#### Exercise prompt:
Reproduce the data verbatim from the line containing "Identify the location of menu-item-label: Add" through the line containing "Looking at the image, I should click on (660, 30).", including both of those lines.

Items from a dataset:
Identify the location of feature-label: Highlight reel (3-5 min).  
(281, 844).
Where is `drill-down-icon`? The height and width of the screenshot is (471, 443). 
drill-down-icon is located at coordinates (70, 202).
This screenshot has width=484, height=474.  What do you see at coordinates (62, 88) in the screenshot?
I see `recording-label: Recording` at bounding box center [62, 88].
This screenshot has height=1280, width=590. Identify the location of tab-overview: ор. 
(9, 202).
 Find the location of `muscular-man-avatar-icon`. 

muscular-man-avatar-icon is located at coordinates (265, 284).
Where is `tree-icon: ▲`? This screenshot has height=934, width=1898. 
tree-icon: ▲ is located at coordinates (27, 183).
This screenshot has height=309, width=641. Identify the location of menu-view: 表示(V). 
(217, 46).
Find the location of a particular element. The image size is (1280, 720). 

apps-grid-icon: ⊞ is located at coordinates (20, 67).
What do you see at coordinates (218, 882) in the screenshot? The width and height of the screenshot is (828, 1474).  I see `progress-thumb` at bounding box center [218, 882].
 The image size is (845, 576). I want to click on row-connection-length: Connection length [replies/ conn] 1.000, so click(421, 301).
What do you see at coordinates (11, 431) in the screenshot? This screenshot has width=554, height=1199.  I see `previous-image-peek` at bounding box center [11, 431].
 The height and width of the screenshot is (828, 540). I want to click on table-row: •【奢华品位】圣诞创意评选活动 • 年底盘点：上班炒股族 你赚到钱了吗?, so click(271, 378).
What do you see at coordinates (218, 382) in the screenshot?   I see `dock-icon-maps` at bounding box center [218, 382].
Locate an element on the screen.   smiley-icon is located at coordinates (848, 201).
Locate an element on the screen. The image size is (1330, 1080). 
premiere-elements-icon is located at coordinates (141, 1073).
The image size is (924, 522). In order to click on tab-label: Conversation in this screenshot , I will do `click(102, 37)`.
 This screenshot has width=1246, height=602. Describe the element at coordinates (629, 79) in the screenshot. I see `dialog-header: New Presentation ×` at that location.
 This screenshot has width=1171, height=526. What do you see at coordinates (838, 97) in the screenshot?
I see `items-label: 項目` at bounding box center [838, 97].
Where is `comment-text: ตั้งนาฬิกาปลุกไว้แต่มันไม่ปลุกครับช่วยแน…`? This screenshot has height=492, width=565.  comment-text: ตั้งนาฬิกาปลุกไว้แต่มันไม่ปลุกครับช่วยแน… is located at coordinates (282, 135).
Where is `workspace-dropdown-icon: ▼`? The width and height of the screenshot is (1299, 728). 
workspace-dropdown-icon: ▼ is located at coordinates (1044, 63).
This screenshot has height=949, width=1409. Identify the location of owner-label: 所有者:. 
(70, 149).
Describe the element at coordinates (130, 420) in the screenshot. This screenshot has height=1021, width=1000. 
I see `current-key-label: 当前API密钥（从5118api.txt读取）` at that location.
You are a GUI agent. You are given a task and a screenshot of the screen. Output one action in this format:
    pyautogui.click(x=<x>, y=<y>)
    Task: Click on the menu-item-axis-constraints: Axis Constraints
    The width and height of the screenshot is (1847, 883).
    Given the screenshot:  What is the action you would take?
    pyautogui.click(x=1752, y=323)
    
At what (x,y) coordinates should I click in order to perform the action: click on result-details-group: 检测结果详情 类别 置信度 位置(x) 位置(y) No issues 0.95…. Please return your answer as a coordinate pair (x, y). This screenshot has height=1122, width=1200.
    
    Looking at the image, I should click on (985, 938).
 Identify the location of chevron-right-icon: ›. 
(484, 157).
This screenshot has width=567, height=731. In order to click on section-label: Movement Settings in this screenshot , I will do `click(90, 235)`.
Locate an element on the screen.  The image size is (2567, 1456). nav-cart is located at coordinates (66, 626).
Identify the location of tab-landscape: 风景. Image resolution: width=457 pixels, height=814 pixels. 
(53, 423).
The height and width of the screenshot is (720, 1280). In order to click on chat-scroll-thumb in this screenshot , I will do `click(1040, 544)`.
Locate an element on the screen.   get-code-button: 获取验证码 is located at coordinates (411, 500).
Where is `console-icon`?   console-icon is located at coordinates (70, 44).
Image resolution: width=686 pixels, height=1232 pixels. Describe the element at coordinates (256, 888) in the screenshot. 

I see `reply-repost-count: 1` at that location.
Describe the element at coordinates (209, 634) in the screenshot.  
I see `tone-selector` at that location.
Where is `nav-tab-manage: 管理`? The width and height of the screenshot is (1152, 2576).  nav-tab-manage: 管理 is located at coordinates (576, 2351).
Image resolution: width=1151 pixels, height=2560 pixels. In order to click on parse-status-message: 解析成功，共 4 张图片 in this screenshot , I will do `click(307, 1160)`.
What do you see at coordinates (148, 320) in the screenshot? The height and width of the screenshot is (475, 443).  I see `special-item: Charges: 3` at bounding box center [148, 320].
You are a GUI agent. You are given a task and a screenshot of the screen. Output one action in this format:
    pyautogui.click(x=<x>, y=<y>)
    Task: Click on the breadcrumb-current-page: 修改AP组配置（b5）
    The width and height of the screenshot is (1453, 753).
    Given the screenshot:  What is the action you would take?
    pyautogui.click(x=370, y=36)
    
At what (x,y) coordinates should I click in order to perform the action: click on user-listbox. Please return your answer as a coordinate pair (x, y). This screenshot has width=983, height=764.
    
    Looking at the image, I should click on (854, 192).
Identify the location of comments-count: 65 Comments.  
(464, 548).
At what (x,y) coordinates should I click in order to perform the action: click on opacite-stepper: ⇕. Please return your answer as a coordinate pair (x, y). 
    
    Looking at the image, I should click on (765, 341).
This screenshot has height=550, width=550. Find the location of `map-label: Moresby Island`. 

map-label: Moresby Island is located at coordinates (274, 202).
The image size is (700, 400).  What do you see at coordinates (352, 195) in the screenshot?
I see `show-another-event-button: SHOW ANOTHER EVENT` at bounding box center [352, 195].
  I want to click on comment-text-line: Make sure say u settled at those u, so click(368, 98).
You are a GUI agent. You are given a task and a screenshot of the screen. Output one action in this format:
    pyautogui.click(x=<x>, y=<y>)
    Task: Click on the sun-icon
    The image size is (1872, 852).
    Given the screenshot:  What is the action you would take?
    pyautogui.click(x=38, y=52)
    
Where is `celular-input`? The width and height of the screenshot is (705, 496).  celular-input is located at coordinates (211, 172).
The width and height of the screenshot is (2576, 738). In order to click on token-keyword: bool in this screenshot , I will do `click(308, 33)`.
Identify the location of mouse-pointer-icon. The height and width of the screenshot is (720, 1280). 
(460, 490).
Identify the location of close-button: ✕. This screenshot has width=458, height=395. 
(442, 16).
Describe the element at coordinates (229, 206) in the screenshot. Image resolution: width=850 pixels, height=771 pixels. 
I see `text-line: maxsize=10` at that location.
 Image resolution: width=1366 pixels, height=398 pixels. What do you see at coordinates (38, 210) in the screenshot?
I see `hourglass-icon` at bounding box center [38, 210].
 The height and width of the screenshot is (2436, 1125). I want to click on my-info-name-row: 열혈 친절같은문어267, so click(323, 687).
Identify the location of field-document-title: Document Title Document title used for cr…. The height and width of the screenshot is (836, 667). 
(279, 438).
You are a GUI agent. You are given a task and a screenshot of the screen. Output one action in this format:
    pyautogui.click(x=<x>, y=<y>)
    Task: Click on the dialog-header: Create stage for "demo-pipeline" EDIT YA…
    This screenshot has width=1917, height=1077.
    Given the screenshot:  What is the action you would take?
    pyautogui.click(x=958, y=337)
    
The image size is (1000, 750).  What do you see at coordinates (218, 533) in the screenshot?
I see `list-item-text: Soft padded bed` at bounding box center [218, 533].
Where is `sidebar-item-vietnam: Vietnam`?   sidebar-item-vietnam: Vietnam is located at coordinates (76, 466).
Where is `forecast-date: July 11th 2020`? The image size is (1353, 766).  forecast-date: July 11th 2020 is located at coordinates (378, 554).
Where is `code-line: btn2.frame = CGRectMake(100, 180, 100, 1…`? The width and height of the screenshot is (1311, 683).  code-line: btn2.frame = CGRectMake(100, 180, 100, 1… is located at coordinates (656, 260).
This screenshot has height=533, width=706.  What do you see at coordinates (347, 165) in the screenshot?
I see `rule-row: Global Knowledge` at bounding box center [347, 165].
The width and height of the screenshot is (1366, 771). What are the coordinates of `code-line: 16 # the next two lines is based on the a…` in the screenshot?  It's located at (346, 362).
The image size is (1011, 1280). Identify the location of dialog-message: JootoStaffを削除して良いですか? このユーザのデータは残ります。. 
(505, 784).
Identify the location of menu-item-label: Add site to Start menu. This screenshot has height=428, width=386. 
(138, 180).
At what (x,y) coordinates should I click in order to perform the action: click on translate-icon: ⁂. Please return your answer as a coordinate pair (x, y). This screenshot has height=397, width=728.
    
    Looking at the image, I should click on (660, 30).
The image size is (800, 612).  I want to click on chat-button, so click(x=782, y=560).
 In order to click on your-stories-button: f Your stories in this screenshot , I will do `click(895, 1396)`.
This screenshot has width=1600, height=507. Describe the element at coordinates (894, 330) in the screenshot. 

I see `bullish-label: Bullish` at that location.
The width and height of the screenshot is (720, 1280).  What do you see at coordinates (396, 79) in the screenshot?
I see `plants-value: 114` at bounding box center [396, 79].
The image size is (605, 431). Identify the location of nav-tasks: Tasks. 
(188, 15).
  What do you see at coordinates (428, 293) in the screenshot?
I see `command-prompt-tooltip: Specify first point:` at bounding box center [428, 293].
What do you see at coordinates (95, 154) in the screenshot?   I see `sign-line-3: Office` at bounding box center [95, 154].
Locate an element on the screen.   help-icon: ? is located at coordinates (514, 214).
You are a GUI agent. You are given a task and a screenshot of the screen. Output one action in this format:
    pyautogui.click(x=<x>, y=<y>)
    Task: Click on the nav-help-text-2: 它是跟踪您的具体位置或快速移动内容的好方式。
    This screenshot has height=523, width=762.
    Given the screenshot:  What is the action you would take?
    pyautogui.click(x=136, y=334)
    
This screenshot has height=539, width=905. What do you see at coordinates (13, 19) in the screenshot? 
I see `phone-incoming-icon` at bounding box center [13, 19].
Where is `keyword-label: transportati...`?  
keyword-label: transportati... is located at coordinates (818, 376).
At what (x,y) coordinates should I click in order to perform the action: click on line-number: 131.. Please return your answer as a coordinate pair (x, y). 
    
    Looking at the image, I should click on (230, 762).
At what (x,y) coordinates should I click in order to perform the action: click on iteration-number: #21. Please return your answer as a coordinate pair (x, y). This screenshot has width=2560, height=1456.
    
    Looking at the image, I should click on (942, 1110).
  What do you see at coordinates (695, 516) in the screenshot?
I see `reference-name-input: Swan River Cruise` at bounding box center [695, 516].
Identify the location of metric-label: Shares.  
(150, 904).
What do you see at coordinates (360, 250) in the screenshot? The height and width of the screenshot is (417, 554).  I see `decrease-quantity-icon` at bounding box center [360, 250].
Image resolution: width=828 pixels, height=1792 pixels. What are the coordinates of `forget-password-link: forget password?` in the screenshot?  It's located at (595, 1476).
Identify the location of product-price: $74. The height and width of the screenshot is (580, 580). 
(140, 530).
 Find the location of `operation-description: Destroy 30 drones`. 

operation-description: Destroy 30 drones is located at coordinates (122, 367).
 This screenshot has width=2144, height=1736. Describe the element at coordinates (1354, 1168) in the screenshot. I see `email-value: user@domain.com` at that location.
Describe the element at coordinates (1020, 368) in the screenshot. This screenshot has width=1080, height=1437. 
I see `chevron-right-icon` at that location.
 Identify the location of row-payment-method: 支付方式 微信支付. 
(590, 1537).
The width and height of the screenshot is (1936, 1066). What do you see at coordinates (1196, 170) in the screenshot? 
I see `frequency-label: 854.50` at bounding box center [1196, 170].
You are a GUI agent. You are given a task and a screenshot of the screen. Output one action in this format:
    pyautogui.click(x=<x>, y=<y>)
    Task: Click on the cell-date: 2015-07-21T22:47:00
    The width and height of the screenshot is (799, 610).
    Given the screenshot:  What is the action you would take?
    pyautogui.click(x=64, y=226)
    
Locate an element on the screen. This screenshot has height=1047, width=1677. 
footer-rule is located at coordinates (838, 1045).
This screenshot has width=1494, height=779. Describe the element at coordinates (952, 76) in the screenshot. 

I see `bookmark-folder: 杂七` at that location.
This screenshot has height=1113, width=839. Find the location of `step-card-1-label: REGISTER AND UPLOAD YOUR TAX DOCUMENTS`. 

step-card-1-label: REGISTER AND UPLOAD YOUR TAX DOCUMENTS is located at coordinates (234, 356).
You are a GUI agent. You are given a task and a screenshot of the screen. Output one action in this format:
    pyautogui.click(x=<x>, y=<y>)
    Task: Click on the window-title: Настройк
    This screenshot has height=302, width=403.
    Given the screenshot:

#### Result for this exercise:
Identify the location of menu-item-label: Add site to Start menu. This screenshot has height=428, width=386. 
(138, 180).
At what (x,y) coordinates should I click in order to perform the action: click on translate-icon: ⁂. Please return your answer as a coordinate pair (x, y). This screenshot has height=397, width=728.
    
    Looking at the image, I should click on (660, 30).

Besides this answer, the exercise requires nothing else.